[Dataset records]
======

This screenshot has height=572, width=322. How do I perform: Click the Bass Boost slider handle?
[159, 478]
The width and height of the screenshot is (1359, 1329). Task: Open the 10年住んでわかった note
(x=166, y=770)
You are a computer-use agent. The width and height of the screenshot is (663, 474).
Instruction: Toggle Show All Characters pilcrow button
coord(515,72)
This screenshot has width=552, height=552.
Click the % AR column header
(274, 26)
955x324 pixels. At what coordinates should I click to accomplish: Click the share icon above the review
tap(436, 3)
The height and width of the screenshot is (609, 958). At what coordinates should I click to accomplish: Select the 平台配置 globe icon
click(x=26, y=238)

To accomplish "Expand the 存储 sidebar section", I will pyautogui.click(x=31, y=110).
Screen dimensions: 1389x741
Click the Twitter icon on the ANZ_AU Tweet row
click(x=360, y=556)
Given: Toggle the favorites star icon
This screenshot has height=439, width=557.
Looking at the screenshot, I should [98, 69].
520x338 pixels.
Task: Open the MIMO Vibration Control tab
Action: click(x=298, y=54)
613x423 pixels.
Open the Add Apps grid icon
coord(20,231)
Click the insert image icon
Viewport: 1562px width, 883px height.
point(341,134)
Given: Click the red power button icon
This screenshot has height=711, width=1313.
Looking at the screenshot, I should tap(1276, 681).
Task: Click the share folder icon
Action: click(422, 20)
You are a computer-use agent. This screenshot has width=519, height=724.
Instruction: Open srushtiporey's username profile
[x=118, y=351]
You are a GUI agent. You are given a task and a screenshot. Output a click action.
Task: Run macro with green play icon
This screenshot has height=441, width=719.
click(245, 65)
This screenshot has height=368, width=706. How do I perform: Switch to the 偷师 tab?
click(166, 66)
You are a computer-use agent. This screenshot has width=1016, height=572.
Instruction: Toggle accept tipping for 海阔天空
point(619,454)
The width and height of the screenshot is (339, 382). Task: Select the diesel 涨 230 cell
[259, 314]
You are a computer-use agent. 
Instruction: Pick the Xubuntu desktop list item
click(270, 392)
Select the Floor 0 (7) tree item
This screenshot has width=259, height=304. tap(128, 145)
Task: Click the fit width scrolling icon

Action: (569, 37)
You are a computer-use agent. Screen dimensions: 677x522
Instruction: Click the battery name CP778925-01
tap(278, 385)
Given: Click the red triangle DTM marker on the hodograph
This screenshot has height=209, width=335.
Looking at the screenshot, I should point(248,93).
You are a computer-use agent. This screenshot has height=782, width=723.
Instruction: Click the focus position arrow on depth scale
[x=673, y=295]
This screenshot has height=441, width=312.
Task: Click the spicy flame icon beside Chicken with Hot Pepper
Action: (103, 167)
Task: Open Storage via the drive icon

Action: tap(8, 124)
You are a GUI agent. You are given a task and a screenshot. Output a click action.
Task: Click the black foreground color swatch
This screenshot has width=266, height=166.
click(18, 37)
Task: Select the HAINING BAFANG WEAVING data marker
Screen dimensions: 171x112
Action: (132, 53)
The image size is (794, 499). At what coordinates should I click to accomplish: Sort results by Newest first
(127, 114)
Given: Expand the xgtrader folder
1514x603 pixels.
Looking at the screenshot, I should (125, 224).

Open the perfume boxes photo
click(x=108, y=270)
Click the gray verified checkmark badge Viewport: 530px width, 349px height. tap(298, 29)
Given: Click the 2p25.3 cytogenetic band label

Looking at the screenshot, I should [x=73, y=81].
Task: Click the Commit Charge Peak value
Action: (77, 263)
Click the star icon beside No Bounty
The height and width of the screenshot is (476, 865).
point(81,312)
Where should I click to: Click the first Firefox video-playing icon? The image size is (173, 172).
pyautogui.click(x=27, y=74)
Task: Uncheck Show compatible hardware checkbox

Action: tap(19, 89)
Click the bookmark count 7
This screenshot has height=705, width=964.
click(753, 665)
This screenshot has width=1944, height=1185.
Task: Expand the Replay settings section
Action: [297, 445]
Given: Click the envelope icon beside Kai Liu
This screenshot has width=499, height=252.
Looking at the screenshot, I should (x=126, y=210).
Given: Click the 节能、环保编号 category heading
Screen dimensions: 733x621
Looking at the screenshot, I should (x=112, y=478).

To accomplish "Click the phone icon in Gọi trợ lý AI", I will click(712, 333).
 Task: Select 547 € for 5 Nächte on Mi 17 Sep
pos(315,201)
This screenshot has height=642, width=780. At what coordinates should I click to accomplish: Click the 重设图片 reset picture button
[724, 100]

======

Looking at the records above, work out how many lines include the word "will", then give that number by itself.

§ **Response**
2